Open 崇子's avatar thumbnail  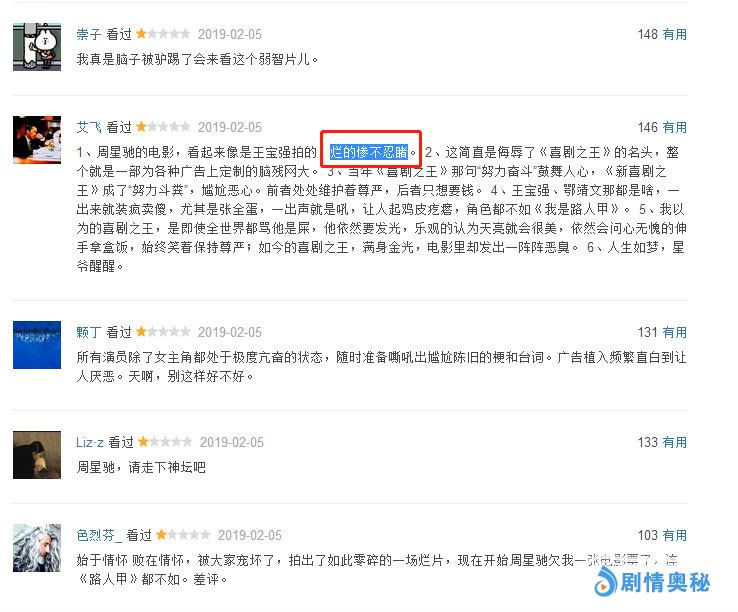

++++++

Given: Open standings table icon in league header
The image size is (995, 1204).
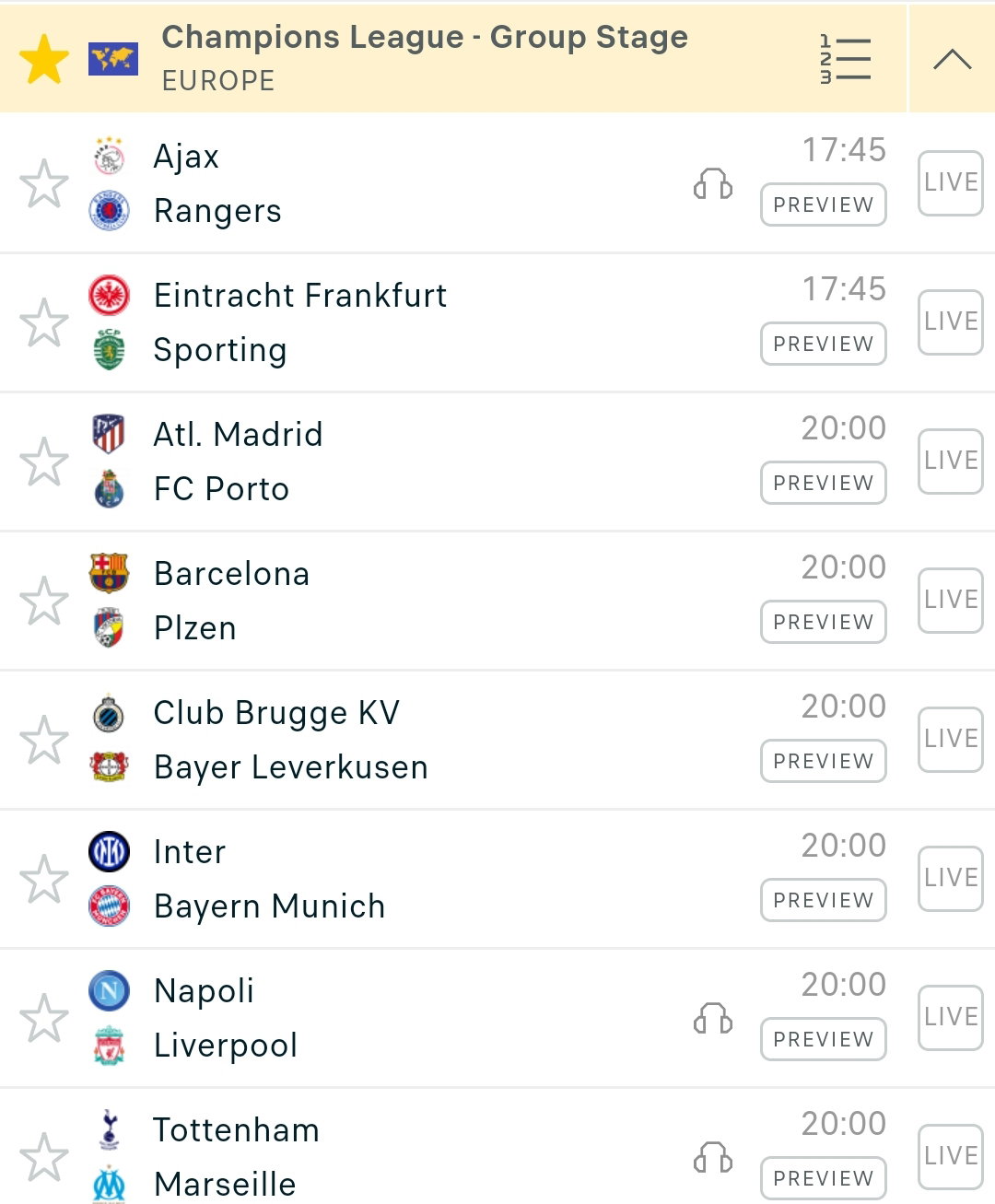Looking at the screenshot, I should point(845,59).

++++++

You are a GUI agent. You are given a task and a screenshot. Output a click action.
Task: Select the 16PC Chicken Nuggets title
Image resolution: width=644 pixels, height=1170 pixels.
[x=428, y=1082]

++++++

— TASK PROMPT —
Rewrite the rows as a JSON list of strings with one string per line and no blank lines, beginning at the line that contains "You are a GUI" and stopping after the line that contains "[x=428, y=1082]".

— THE OUTPUT —
[
  "You are a GUI agent. You are given a task and a screenshot. Output a click action.",
  "Task: Select the 16PC Chicken Nuggets title",
  "Image resolution: width=644 pixels, height=1170 pixels.",
  "[x=428, y=1082]"
]